▸ **Data to examine**:

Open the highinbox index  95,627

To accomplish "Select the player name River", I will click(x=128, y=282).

...

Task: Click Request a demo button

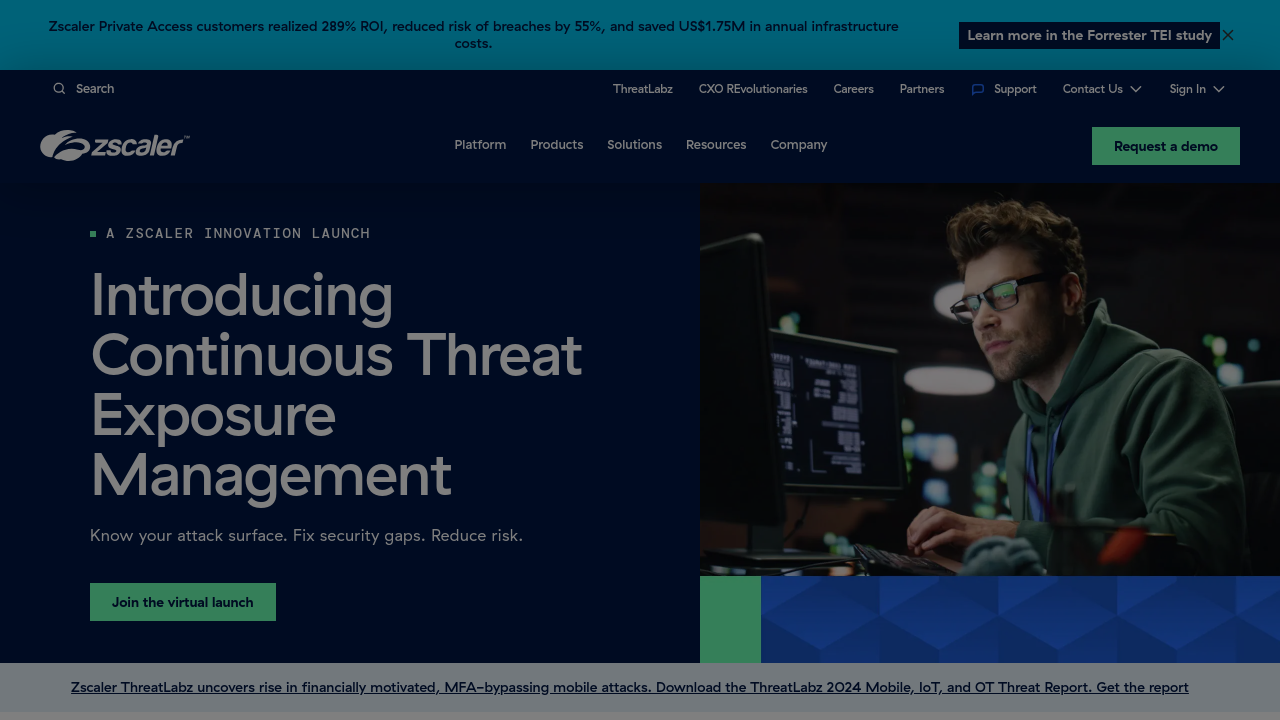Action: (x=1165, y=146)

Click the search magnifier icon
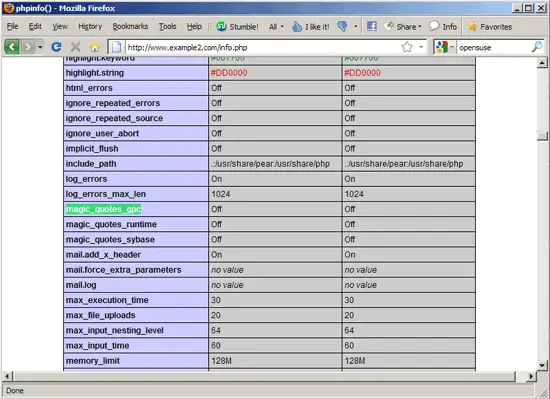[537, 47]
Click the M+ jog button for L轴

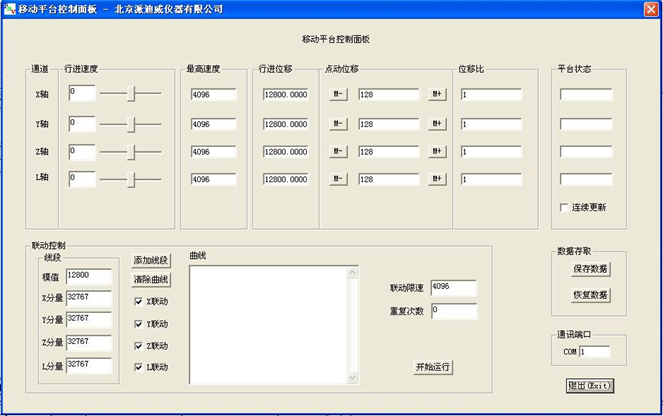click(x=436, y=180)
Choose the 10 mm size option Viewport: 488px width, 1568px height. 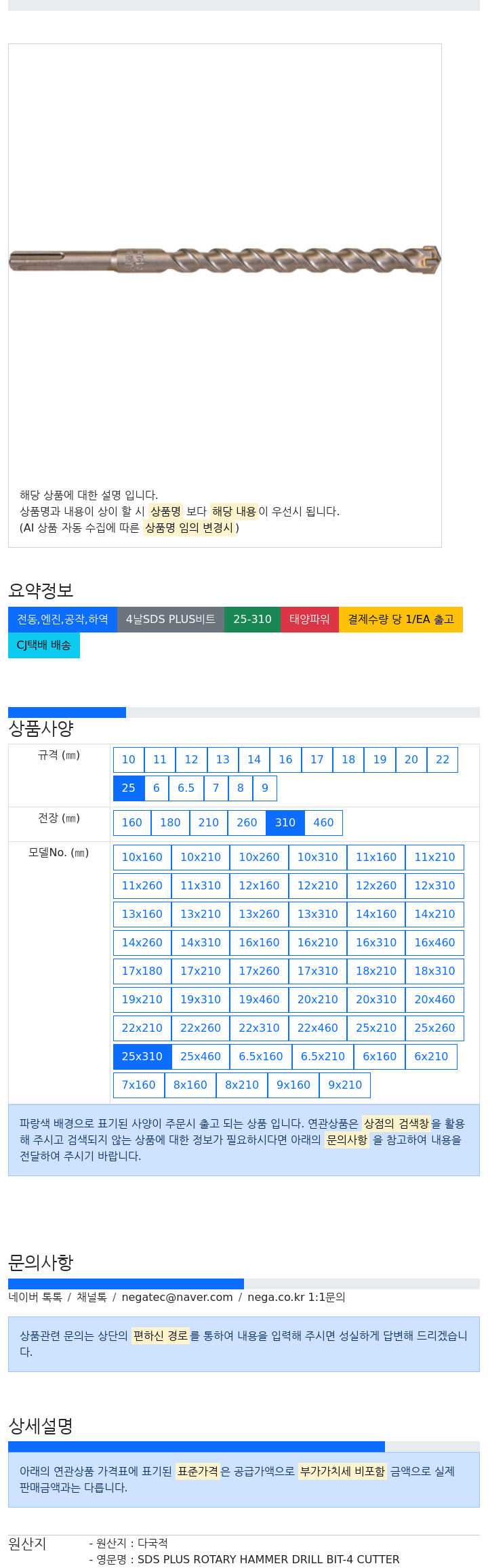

==

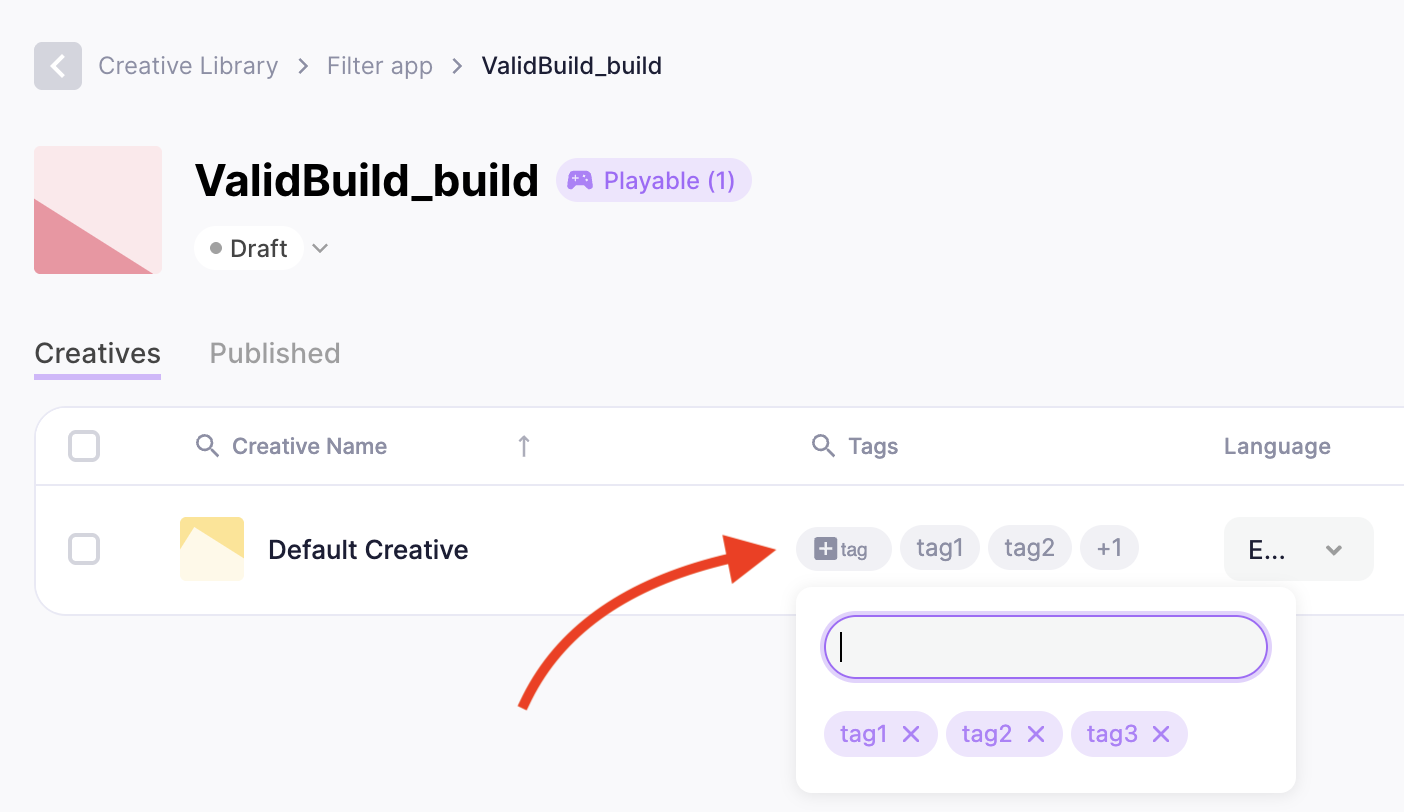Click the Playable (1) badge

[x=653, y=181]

▸ **Task brief**: Copy only this from above: the line containing "Click the search magnifier icon", the line containing "Choose the 10", and all lines between, printed exactly. Leave out the pictures.

▸ **The answer**:
Click the search magnifier icon
[537, 47]
Click the M+ jog button for L轴

click(x=436, y=180)
Choose the 10 mm size option Viewport: 488px width, 1568px height. 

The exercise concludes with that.